#### Excerpted passage:
:::::

Hmm... that's essentially a two-phased commit, right? That's very hard to do wrong. Have you considered using something like Maxwell that is based on the SQL database binlog.
Anyway, the consumer group API should cover your use case. I think "write this batch of messages atomically to this remote store" is a common consumer use case. When writes are idempotent, it shouldn't be difficult, and performance should be fine. Combining a batch API with a configurable heartbeat interval should make this a good fit for your use case.
from ruby-kafka.
yes, have considered listening to the binlog, thx for pointing me to maxwell. re-check is still neccessary, though, because deletions are an issue, unless you do "soft deletes" (only mark a record as deleted), because a long GC pause, virtual machine pause or whatever just before an update operation could undo a delete operation: 1. leader A paused right before update operation 2. leader B takes over, leader B updates record, leader B deletes record 3. leader A wakes up again, thinks still leader, updates record, then killed because no longer leader -> inconsistency between DB/ES. So, since the binlog doesn't provide an immense benefit here, i don't want to integrate another dependency to the stack.
Thanks for your support! really appreciate it and looking forward for the consumer group batch support.
from ruby-kafka.
Maxwell will include deletions in its topic, as far as I know, so you'll get a serialized stream of operations – as long as you process them in-order, you should be fine.
from ruby-kafka.
in a distributed environment it's not possible to guarantee that you process them in order at all times unless the datastore you're replicating to provides features to support it (ES does not, no datastore i know of does).
that's what i tried to say with:
- leader A paused right before update operation 2. leader B takes over, leader B updates record, leader B deletes record 3. leader A wakes up again, thinks still leader, updates record, then killed because no longer leader -> inconsistency between DB/ES
from ruby-kafka.
Yes and no – if your datastore has transactions, you can use optimistic locking to ensure no other agent has modified the data set since last time you saw it. Let's say your input Kafka topic is partitioned based on the ES document id, and that ES provides transactions (replace ES with Postgres for a more realistic scenario...). If the Kafka client was able to seek to a specific offset (which is certainly possible to implement) you could store the offset of the last message processed for a given partition within the data store itself. On startup, you'd query the data store; continue from that offset; and start fetching batches. When storing a batch in the store, you'd fail if the partition/offset has been changed since you did the lookup.

:::::

#### Record list:
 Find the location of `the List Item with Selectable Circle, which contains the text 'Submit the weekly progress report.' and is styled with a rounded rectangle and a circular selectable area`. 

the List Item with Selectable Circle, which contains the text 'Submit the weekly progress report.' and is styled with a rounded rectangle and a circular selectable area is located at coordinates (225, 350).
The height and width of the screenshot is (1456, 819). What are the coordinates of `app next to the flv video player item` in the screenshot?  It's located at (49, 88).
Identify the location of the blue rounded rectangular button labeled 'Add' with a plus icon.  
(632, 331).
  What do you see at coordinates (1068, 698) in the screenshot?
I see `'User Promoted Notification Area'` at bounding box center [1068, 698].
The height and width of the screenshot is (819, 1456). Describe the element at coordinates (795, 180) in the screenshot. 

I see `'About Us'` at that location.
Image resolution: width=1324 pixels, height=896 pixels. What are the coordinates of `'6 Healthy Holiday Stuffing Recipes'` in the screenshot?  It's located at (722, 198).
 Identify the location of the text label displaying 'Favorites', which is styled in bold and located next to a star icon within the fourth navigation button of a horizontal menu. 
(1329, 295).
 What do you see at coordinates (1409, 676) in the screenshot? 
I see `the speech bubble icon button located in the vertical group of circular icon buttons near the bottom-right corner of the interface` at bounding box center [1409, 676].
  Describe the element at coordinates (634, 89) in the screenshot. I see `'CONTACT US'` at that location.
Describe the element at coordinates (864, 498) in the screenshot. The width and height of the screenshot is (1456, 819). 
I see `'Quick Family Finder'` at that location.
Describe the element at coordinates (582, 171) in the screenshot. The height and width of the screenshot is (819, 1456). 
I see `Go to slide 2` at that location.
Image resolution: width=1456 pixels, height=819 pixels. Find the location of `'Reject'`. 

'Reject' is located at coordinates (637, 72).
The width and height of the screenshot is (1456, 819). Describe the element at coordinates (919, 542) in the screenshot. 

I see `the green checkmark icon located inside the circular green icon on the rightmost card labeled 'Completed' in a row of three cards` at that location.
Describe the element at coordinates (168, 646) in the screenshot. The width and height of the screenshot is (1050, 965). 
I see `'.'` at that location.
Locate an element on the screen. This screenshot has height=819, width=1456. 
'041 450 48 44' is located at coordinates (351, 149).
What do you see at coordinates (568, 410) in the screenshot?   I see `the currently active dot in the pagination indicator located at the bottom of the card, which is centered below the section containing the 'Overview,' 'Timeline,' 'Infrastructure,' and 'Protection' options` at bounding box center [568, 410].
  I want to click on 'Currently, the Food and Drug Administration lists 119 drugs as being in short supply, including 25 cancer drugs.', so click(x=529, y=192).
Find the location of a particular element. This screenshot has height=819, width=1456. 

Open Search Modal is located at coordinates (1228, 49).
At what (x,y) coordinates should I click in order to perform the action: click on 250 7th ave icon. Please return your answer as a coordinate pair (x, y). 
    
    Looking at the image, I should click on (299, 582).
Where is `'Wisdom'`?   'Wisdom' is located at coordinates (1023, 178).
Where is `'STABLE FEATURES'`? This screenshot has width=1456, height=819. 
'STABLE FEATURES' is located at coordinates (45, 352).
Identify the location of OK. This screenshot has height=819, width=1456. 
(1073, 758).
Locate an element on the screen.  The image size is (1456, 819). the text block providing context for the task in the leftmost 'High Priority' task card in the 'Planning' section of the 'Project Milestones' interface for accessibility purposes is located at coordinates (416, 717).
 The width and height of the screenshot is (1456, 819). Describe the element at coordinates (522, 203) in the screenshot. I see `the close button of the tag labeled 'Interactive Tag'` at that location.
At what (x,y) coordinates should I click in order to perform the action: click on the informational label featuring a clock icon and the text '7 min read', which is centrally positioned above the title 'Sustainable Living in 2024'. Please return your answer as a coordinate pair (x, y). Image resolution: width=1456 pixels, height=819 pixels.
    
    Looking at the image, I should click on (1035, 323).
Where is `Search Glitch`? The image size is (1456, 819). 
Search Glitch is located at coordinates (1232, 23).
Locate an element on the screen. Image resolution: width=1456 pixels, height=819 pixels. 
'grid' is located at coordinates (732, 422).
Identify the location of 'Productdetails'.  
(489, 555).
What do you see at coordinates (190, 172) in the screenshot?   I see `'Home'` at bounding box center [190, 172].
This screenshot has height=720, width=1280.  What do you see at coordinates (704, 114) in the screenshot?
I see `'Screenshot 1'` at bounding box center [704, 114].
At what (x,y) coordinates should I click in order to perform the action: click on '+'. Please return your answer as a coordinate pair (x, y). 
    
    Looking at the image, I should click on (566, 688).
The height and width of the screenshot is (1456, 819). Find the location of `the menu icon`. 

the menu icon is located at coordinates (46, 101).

:::::

#### Challenge:
Please write what comes next in the ruby-kafka thread, picking up right after its last sentence. You can leave the data out of this work.

#### Task output:
This of course only works for data stores that provide consistency and CAS semantics.
from ruby-kafka.
A concrete example could be a page view counter: all page views for a given page must of course be written to the same partition for this to work:
consumer = kafka.consumer(group_id: "page_view_counter")
consumer.subscribe("page-views")
kafka.partitions_for("page-views").each do |partition|
last_processed_offset = db.query("SELECT offset FROM kafka_commits WHERE partition = ?", partition)
# This doesn't exist yet.
consumer.seek("page-views", partition: partition, offset: last_processed_offset)
end
consumer.each_batch do |batch|
partition = batch.partition
last_offset = db.query("SELECT offset FROM kafka_commits WHERE partition = ?", partition)
new_offset = batch.messages.last.offset
db.transaction do |txn|
messages.each do |message|
url = JSON.parse(message.value)
txn.execute("UPDATE page_view_counts SET count = count + 1 WHERE url = ?", url)
end
txn.execute("UPDATE kafka_commits SET offset = ? WHERE partition = ? AND offset = ?", new_offset, partition, last_offset)
end
end
If two consumers process the same partition concurrently, only one would succeed in committing the transaction.
from ruby-kafka.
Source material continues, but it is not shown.